* Q2 costs jump 10 pct
* Analysts worry over rising incentives
* Quarterly orders of 16,805 homes beat estimates (Adds details from conf. call, CEO and analyst comments; updates shares)
April 25 (Reuters) - D.R. Horton Inc forecast 2019 revenue below Wall Street estimates and did not provide an outlook on gross margin for the year, spooking investors who have been worried about the impact of rising costs on future profits.
Shares of the No.1 U.S. homebuilder fell about 5 percent in morning trade, dragging those of rivals such as Lennar Corp and PulteGroup Inc lower.
Housing market fundamentals have been strengthening due to lower mortgage rates, but Horton’s effort to make its homes more affordable is coming at a cost amid widespread land and labor shortage in the industry.
Some analysts have said the company has been spending more on incentives to spur sales. “Incentives is just one lever that is causing them some lack of clarity right now,” JMP Securities analyst Peter Martin said.
Horton’s costs rose 10 percent to $3.26 billion in the second quarter, while its average closing price for the second quarter slipped 1 percent to $295,300.

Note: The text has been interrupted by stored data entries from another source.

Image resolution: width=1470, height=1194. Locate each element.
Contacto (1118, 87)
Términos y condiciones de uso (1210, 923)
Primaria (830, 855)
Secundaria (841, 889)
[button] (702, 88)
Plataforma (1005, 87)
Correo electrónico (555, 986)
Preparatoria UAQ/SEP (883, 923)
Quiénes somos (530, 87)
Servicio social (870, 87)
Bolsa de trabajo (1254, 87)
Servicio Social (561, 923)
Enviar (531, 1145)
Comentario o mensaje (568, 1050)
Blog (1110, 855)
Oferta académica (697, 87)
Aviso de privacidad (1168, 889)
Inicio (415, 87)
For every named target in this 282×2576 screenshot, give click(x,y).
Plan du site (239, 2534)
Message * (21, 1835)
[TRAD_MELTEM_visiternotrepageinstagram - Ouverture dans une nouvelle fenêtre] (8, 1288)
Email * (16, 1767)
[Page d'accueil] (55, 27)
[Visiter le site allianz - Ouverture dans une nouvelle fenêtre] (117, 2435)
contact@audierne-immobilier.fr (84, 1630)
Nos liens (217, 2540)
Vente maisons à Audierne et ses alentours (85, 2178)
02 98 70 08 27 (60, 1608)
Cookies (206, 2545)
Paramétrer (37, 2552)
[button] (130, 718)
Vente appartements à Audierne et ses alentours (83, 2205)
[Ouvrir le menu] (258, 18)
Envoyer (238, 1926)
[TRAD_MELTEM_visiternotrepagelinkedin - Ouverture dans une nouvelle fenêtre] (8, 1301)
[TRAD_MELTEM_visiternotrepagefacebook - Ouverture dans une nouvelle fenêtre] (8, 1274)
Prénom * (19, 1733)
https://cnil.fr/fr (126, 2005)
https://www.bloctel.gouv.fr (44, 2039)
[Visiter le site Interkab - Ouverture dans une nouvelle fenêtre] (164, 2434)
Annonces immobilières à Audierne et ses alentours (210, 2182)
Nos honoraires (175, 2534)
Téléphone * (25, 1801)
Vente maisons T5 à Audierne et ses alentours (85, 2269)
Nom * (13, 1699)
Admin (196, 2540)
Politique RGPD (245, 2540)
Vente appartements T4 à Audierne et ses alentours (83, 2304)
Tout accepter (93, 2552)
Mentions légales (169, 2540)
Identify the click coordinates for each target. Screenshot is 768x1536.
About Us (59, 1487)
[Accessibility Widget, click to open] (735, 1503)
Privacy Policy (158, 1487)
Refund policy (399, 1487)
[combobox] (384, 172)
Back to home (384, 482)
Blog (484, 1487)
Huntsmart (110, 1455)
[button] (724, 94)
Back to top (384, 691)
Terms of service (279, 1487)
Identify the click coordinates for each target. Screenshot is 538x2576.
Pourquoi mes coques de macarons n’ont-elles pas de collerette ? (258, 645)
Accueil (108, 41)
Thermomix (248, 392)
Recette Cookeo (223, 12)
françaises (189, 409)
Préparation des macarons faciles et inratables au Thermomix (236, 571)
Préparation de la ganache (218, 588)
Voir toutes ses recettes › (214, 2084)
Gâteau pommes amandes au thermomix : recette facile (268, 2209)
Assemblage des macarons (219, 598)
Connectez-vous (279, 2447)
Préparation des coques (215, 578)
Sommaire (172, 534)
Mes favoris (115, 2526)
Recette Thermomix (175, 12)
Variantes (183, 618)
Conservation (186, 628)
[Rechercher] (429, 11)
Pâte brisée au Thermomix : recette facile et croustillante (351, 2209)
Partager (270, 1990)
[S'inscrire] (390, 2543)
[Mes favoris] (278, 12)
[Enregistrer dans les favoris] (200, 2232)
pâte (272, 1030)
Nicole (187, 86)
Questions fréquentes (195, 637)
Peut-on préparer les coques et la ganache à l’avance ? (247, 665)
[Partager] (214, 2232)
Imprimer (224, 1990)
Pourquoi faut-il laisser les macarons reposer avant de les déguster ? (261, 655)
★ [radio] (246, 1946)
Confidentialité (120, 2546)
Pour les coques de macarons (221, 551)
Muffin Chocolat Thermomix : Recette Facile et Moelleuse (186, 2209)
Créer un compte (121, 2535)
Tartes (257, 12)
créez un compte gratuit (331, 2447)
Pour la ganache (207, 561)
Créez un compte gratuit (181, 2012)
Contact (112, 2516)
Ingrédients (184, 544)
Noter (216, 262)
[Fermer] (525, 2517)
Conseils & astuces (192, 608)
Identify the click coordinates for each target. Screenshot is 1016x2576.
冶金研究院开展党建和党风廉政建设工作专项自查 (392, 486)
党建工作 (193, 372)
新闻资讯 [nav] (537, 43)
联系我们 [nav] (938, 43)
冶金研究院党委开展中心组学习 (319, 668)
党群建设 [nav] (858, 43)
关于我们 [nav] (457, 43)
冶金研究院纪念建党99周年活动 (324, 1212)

Home sales data for March showed builders were unable to break more ground on lower-priced housing projects - an area where Horton has been focusing on.
“In terms of the gross margin, we’re balancing pace and price margin and volume to generate the best returns we have,” Chief Financial Officer Bill Wheat said in a conference call with analysts.
“The incentive levels that we had to put in place to regain momentum back in Q1, we feel good about the level that we’re at and the ability to potentially start to carve some margin back.”
In the reported quarter, Horton said gross margins fell sequentially to 19.3 percent, mainly due to cost increases, less pricing power and higher incentives.
“Without the gross margin guidance (full year) people get a little nervous they could be at the lower end of gross margins,” JMP Securities’ Martin said.
The company, whose homes sell in the price range of between $100,000 and $1 million, said 69 percent of its homes sold in the second quarter were under $300,000.
“Affordability concerns have caused some moderation in demand for homes since late 2018 particularly at higher price points,” Chief Executive Officer David Auld said.
Horton said it expects to deliver between 55,000 homes and 56,000 homes in 2019. Analysts on average were expecting home sales of 55,668 homes.
The company topped expectations for quarterly orders at 16,805 homes at an average selling price of $294,100, down 2 percent from a year earlier.
But its full-year revenue forecast of $16.7 billion to $17.0 billion fell short of the average analyst estimate of $17.16 billion.
Net income attributable to Horton was largely flat at $351.3 million, or 93 cents per share, in the quarter ended March 31.
Revenue rose 9 percent to $4.13 billion and beat analysts’ estimates of $4.05 billion.
Excluding items, the company earned 87 cents per share, according to IBES data from Refinitiv, compared with estimates of 86 cents.